§ **AUFGABEN**:
[a] Schreibe aus dem Bericht über die Bäreninsel alles von „Ein Bericht von“ bis hinunter zu „Waffe dabei: Informationen.“ wortgetreu ab.
[b] Fasse den Bericht über die Bäreninsel in zwei Sätzen zusammen.
[c] Setze den Bericht über die Bäreninsel im Anschluss an seinen letzten Satz fort.

── TEXTAUSZUG

Ein Bericht von Maike Brzoska

Die Organisation «urgewald» kämpft dafür, dass die Finanzindustrie ihr Geld aus Fossilprojekten weltweit abzieht. Ihre stärkste Waffe dabei: Informationen.

Die Bäreninsel ist ein einzigartiges Ökosystem in der norwegischen Barentssee. Sie liegt auf halbem Weg von Spitzbergen zum Nordkap. Die Südspitze der Insel besteht aus kargen Felsen und steilen Klippen – eine ideale Brutstätte für Vögel. Zum Beispiel für Trottellummen, die ein wenig aussehen wie Pinguine, aber zu den Alkenvögeln gehören. Die Herkunft ihres Namens ist nicht ganz klar, aber manche meinen, dass er ganz gut zu ihrem tollpatschig wirkenden Watschelgang passt. Dafür sind Trottellummen hervorragende Taucher. Wie Pinguine nutzen sie ihre Flügel zum Schwimmen und Navigieren unter Wasser. Für die Brut und Aufzucht ihres Nachwuchses kommen sie auf die Bäreninsel. Genauso wie unzählige Eissturmvögel, Dreizehenmöwen und Krabbentaucher. Die Vogelkolonien, die hier brüten, gehören zu den größten weltweit. Refugien wie die Bäreninsel gibt es nicht mehr viele auf der Welt. Seit 2002 steht die Insel unter Naturschutz.

────
── DATENSÄTZE

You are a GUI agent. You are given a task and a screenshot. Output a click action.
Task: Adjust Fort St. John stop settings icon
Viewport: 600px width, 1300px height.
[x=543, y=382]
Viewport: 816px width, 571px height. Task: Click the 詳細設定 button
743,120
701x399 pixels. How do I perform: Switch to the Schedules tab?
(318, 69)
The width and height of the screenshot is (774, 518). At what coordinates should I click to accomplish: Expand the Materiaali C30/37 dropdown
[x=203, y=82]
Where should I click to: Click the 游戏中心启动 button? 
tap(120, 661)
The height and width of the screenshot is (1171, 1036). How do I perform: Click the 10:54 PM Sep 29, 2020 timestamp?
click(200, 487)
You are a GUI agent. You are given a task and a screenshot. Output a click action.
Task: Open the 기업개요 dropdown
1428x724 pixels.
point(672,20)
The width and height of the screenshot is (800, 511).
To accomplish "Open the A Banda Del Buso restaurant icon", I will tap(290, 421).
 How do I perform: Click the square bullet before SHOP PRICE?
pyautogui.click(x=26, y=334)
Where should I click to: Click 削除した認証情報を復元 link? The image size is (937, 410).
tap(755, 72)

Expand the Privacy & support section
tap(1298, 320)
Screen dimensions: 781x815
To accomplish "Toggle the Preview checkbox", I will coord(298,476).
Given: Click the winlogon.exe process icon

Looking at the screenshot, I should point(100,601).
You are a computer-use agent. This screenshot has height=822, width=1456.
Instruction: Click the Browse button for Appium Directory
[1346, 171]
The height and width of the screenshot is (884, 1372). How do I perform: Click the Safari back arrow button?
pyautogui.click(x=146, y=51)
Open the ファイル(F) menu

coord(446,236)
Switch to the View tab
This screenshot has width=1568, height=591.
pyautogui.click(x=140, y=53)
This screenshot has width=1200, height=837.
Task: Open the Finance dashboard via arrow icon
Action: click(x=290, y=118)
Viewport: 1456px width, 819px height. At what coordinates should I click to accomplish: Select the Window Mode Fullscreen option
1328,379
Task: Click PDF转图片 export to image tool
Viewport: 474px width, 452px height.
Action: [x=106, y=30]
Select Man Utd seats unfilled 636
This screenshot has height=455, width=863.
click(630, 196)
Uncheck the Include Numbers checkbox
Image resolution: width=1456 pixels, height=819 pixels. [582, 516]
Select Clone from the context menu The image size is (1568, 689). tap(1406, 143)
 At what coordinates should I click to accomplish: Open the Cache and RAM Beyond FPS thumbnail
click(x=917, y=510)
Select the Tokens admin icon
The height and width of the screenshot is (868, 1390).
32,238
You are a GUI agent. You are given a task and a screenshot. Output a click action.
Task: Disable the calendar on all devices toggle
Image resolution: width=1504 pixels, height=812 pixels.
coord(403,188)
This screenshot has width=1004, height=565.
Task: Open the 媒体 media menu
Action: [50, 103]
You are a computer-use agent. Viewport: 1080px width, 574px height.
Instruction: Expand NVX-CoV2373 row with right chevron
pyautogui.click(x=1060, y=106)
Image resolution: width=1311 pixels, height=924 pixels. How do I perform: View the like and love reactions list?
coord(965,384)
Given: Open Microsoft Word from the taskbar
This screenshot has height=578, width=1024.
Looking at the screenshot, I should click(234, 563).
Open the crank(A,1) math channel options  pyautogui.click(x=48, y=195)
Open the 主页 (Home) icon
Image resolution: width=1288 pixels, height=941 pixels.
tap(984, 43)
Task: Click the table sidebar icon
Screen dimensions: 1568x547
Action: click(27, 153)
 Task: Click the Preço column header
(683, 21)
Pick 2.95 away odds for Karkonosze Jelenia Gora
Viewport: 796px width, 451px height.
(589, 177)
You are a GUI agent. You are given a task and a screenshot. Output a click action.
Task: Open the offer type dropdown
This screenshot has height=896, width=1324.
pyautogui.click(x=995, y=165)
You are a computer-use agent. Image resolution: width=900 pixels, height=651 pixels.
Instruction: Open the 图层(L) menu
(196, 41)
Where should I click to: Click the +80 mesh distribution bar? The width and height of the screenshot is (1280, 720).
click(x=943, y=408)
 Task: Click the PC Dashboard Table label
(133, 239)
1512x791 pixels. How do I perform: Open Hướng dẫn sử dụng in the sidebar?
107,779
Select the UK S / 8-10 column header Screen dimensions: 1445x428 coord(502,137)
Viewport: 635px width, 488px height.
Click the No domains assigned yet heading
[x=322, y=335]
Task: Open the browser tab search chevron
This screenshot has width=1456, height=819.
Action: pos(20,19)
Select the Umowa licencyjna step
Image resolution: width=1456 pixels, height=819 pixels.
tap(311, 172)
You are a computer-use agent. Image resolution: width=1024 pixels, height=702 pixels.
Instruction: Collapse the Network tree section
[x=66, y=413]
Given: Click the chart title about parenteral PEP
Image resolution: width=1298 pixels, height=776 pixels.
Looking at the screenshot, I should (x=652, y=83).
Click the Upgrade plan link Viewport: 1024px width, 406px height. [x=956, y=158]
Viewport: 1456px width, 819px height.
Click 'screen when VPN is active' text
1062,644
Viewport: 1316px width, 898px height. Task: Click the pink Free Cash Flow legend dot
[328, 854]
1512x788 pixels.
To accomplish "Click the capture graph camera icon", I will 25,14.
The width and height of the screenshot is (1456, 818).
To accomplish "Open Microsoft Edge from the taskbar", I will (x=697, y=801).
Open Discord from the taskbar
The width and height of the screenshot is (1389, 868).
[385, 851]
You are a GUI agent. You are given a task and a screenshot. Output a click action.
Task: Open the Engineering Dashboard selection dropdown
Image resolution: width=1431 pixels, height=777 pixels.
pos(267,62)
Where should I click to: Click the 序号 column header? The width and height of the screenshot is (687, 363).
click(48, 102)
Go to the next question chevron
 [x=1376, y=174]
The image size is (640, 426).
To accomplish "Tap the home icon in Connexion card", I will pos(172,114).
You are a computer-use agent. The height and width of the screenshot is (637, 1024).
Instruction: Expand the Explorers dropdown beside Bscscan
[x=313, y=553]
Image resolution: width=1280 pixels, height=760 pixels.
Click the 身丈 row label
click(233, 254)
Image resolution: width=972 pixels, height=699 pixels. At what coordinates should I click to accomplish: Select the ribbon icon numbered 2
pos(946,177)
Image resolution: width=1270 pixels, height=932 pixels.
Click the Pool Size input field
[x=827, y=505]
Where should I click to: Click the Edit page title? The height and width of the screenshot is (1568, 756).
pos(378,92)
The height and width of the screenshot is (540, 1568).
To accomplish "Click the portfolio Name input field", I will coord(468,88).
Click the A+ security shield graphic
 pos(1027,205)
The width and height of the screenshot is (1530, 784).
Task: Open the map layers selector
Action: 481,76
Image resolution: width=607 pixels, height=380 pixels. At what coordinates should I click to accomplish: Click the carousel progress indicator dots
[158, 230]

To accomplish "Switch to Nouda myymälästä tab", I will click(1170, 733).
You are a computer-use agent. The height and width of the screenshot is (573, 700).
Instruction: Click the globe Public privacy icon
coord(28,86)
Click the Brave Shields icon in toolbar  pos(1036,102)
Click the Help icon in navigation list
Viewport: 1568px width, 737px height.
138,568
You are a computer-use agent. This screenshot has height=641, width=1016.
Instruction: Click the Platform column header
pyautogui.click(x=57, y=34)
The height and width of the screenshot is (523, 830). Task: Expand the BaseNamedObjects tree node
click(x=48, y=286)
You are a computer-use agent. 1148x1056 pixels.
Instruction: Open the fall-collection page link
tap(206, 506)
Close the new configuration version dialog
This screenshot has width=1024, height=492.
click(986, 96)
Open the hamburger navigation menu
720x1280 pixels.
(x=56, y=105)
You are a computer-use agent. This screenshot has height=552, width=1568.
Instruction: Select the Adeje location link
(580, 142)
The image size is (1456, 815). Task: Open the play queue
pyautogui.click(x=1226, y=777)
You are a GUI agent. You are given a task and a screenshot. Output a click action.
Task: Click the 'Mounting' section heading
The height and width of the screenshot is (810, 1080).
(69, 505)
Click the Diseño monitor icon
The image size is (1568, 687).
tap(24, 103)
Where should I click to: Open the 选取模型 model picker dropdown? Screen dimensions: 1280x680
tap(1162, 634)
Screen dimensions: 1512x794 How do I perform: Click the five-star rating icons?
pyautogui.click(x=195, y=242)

────

§ **ANTWORTEN JE AUFGABE**:
[a]
Ein Bericht von Maike Brzoska

Die Organisation «urgewald» kämpft dafür, dass die Finanzindustrie ihr Geld aus Fossilprojekten weltweit abzieht. Ihre stärkste Waffe dabei: Informationen.

[b] Die Organisation urgewald kämpft mit Informationen als stärkster Waffe dafür, dass die Finanzindustrie ihr Geld weltweit aus Fossilprojekten abzieht. Die Bäreninsel in der norwegischen Barentssee ist ein einzigartiges, seit 2002 unter Naturschutz stehendes Ökosystem, auf dem unter anderem Trottellummen, Eissturmvögel, Dreizehenmöwen und Krabbentaucher in einigen der weltweit größten Vogelkolonien brüten.

[c]
Dennoch ist das Ökosystem bedroht, wie die NGO «urgewald» zeigt. «Öl- und Gasfirmen rücken immer näher an die Bäreninsel heran», sagt Signe Moe, Mitarbeiterin bei urgewald. Denn 185 Kilometer südöstlich der Insel bereiten Unternehmen wie «Equinor» und «Lundin Energy» mit «Wisting» ein neues Ölprojekt vor. Ab 2028 sollen dort Öl und Gas gefördert werden. 185 Kilometer – das klingt erst mal weit entfernt, aber Wind und Wellen verteilen Chemikalien großflächig. Die giftigen Stoffe reichern sich in den Fischen an – die Hauptnahrung der Vögel. Neben der Verschmutzung befeuert Wisting auch den Klimawandel. Denn bei der Förderung entweicht auf den Ölfeldern auch überschüssiges Erdgas, das die Unternehmen einfach abfackeln. Der dadurch entstehende Ruß färbt das umliegende Eis schwarz, wodurch es schneller schmilzt. Ohnehin erwärmt sich die Arktis laut dem Weltklimarat IPCC doppelt so schnell wie der Rest der Erde.

Schroffe Felsen erheben sich aus dem Meer. Auf den Felsen sitzen Vögel.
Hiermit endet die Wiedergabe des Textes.